Thursday, April 02, 2009

Why normalization matters with K-Means

A question about K-means clustering in Clementine was posted here. I thought I knew the answer, but took the opportunity to prove it to myself.

I took the KDD-Cup 98 data and just looked at four fields: Age, NumChild, TARGET_D (the amount the recaptured lapsed donors gave) and LASTGIFT. I took only four to make the problem simpler, and chose variables that had relatively large differences in mean values (where normalization might matter). Also, another problem with the two monetary variables is that they are both skewed positively (severely so).

The following image shows the results of two clustering runs: the first with raw data, the second with normalized data using the Clementine K-Means algorithm. The normalization consisted of log transforms (for TARGET_D and LASTGIFT) and z-scores for all (the log transformed fields, AGE and NUMCHILD). I used the default of 5 clusters.

Here are the results in tabular form. Note that I'm reporting unnormalized values for the "normalized" clusters even though the actual clusters were formed by the normalized values. This is purely for comparative purposes.


















Note that:
1) the results are different, as measure by counts in each cluster
2) the unnormalized clusters are dominated by TARGET_D and LASTGIFT--one cluster contains the large values and the remaining have little variance.
3) AGE and NUMCHILD have some similar breakouts (40s with more children and 40s with fewer children for example).

So, the conclusion is (to answer the original question) K-Means in Clementine does not normalize the data. Since Euclidean distance is used, the clusters will be influenced strongly by the magnitudes of the variables, especially by outliers. Normalizing removes this bias.

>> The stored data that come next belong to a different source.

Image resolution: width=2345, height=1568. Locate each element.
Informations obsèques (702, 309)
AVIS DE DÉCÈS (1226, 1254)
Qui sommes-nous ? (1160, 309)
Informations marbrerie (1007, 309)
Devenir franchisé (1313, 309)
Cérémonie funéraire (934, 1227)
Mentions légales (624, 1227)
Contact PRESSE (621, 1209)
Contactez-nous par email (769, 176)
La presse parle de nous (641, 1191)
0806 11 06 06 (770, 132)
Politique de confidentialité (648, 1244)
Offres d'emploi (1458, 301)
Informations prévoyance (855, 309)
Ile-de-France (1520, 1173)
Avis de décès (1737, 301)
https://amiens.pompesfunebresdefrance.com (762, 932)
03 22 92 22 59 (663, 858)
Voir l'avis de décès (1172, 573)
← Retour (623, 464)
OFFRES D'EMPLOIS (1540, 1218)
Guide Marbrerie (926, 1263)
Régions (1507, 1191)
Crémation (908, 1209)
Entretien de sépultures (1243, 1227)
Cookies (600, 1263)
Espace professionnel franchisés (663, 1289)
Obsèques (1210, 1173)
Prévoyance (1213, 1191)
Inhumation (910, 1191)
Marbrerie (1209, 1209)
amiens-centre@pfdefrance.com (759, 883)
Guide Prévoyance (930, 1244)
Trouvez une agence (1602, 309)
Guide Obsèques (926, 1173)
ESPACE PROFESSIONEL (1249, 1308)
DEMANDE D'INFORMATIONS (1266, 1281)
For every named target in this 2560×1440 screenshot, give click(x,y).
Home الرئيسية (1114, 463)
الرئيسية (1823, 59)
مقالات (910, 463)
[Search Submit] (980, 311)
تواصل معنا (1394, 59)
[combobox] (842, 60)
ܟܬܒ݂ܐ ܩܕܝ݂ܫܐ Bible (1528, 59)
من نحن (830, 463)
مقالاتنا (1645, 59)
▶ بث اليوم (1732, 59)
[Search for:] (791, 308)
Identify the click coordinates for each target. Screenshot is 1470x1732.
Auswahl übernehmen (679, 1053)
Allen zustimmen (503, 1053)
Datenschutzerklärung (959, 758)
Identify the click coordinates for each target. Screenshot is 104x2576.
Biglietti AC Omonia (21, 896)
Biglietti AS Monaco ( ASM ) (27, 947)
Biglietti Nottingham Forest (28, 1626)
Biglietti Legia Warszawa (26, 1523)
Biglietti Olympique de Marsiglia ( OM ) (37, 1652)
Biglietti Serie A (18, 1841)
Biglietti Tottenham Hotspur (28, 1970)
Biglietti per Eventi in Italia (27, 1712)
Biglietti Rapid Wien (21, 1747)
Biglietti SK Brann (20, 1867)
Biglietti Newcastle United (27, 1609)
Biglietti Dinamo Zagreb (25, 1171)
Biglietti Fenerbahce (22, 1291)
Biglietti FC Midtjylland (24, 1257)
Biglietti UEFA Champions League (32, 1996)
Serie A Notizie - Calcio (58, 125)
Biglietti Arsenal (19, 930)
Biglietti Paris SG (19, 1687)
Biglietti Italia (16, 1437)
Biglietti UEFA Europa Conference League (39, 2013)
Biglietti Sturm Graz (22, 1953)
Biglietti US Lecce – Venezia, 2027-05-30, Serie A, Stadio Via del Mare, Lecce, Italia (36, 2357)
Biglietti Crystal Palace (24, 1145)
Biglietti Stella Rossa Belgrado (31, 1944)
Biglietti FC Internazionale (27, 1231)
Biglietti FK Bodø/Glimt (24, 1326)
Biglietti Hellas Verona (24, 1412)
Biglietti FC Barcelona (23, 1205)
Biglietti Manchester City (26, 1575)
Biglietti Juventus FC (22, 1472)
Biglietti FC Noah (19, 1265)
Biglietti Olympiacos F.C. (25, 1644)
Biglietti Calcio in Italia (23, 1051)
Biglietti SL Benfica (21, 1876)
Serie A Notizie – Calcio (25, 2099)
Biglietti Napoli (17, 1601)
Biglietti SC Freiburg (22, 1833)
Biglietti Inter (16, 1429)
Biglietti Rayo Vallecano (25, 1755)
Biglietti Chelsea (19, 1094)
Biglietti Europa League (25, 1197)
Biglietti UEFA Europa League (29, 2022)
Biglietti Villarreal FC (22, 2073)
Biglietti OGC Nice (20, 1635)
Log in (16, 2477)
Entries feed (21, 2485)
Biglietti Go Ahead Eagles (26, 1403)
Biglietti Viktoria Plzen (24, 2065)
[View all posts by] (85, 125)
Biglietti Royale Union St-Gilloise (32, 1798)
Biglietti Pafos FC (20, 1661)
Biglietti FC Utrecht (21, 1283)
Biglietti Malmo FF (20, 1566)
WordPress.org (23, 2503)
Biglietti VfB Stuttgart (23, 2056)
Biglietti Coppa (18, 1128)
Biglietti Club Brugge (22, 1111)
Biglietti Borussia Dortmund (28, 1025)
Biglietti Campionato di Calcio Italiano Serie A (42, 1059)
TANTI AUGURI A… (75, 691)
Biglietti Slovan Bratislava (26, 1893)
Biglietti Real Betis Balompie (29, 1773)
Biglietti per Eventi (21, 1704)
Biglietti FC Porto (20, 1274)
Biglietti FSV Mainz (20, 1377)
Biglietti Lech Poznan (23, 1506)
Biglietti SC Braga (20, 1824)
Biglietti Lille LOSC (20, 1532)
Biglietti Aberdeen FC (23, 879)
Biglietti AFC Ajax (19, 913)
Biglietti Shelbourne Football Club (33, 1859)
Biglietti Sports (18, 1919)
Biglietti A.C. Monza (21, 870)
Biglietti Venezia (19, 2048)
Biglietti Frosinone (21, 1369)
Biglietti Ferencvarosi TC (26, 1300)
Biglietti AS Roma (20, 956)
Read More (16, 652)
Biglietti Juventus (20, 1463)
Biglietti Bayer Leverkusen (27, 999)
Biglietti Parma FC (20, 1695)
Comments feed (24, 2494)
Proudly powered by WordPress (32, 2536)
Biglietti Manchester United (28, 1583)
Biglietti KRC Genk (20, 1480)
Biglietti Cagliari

However, whether or not one desires this removal of bias depends on what one wants to find: sometimes if one would want a variable to influence the clusters more, one could manipulate the clusters precisely in this way, by increasing the relative magnitude of these fields.

One last issue that I didn't explore here, is the effects of correlated variables (LASTGIFT and TARGET_D to some degree here). It seems to me that correlated variables will artificially bias the clusters toward natural groupings of those variables, though I have never proved the extent of this bias in a controlled way (maybe someone can point to a paper that shows this clearly).

61 comments:

Dean Abbott said...

FYI: I left a comment on this topic at the original site with some specifics on implementation of normalization in Clementine.

Will Dwinnell said...

This is a good point, Dean. I have wondered how much difference it might make to use different normalizations. The standard, of course, is subtract-and-divide to get zero-mean and unit-standard deviation, but some distributions are poorly characterized by these summaries. I have used subtract-and-divide to get zero-median and unit-IQR, but there are plenty of other options.

Ted Dunning ... apparently Bayesian said...

Highly correlated variables make it difficult to use k-means directly. Essentially what happens is that you have the same sort of scaling problem as you are discussing, but aligned at some angle relative to the original axes. Getting right of that problem requires not just normalizing each axis independently, but using an correlation matrix to realign and scale the axes.

Here is some R code that illustrates this. First take some data that needs normalization like you describe:

u = rnorm(200)
v = c(rnorm(100), 10+rnorm(100))
plot(10*u, v, type='p')

This gives us horizontally elongated clusters that can be handled well using per variable normalization.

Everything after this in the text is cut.